■ Exercise brief:
Report each line of the entries that includes "field" by copying it.

■ Stored records:
════

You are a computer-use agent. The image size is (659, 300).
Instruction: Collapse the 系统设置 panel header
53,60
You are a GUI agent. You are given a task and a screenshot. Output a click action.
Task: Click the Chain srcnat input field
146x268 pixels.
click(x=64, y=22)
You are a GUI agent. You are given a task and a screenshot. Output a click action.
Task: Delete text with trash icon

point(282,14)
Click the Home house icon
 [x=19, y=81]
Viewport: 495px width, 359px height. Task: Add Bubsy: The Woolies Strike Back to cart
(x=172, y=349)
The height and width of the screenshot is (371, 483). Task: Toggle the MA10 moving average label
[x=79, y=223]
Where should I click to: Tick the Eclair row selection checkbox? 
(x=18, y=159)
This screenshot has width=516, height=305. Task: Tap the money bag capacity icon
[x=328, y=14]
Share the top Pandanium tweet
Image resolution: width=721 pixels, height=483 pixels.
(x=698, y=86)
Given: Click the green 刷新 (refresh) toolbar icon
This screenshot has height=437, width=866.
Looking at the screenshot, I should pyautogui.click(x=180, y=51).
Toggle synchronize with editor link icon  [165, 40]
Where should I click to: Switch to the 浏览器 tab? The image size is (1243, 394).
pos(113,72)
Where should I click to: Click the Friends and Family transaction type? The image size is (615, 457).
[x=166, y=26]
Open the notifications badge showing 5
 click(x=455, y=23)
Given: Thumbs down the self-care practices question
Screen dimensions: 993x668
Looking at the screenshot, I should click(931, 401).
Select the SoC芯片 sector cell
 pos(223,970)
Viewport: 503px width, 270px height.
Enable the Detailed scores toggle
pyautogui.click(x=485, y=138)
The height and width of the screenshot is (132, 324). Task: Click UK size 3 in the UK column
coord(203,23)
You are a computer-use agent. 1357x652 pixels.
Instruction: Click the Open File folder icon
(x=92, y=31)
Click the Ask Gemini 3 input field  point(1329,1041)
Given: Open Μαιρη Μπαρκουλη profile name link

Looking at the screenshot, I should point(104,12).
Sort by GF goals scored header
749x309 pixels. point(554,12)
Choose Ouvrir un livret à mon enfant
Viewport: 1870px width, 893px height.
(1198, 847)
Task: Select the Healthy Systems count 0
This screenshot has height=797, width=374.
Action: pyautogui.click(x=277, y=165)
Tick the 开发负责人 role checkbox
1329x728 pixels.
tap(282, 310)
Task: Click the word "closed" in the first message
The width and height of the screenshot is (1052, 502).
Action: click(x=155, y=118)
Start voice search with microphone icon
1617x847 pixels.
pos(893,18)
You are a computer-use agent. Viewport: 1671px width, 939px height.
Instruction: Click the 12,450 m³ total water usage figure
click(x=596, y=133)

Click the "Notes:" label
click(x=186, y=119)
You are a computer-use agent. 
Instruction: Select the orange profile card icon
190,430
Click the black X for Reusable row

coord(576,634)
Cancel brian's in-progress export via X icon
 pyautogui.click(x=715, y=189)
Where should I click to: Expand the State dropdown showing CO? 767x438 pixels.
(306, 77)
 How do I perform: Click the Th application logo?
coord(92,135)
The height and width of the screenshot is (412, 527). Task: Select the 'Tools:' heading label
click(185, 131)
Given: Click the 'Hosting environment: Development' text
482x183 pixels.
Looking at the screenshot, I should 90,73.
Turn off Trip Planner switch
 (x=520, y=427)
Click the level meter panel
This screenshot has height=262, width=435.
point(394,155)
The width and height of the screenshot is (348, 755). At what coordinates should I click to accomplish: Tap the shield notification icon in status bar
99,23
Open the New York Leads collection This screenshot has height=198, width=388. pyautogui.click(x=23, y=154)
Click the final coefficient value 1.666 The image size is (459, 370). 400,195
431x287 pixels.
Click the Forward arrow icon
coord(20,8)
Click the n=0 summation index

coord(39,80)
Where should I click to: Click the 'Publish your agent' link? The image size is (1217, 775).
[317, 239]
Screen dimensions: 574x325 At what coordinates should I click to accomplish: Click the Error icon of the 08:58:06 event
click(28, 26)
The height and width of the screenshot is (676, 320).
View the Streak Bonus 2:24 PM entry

════

■ Exercise result:
Task: Click the Chain srcnat input field
Click the Ask Gemini 3 input field  point(1329,1041)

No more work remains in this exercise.